■ **BUTIR TUGAS**
Kutiplah seluruh bagian teks tentang pidana mati, mulai dari "Dalam konteks reformasi" hingga "mati di Indonesia.", tanpa mengubah satu kata pun.

■ **TEKS BACAAN**
§ §

Pidana mati sejak lama menjadi bagian paling kontroversial
dalam sistem hukum pidana Indonesia. Ia dipandang sebagai bentuk hukuman
tertinggi terhadap pelaku kejahatan luar biasa, namun sekaligus menuai kritik
karena dinilai bertentangan dengan hak asasi manusia, khususnya hak untuk hidup
sebagaimana dijamin dalam Pasal
28I ayat (1) UUD 1945.
Dalam konteks reformasi hukum pidana, lahirnya Undang-Undang Nomor 1 Tahun 2023 tentang Kitab
Undang-Undang Hukum Pidana (KUHP Nasional) dan Rancangan Undang-Undang tentang Tata
Cara Pelaksanaan Pidana Mati (RUU TPPM) menjadi momentum
penting untuk menata ulang konsep, fungsi, dan mekanisme pelaksanaan pidana
mati di Indonesia.

§ §

■ **BAGIAN DATA**
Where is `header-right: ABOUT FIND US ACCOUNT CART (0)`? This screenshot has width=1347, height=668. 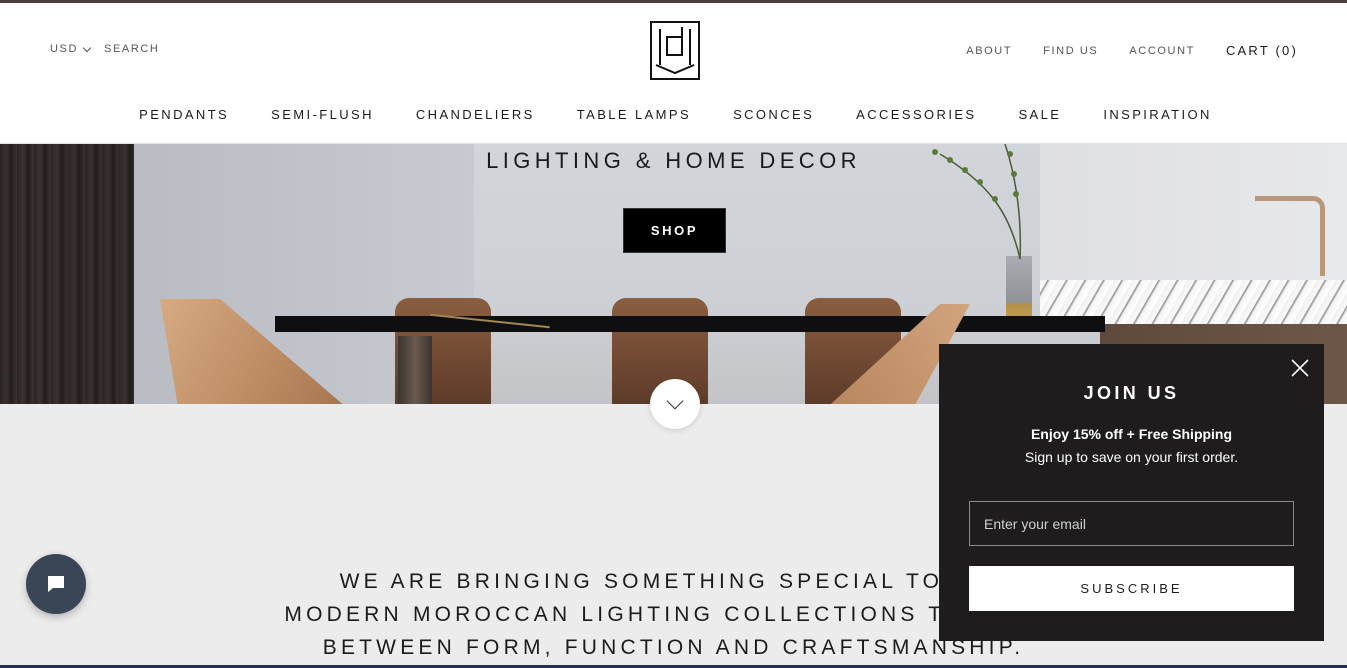
header-right: ABOUT FIND US ACCOUNT CART (0) is located at coordinates (1132, 50).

§ §

■ **JAWABAN SOAL**
Dalam konteks reformasi hukum pidana, lahirnya Undang-Undang Nomor 1 Tahun 2023 tentang Kitab
Undang-Undang Hukum Pidana (KUHP Nasional) dan Rancangan Undang-Undang tentang Tata
Cara Pelaksanaan Pidana Mati (RUU TPPM) menjadi momentum
penting untuk menata ulang konsep, fungsi, dan mekanisme pelaksanaan pidana
mati di Indonesia.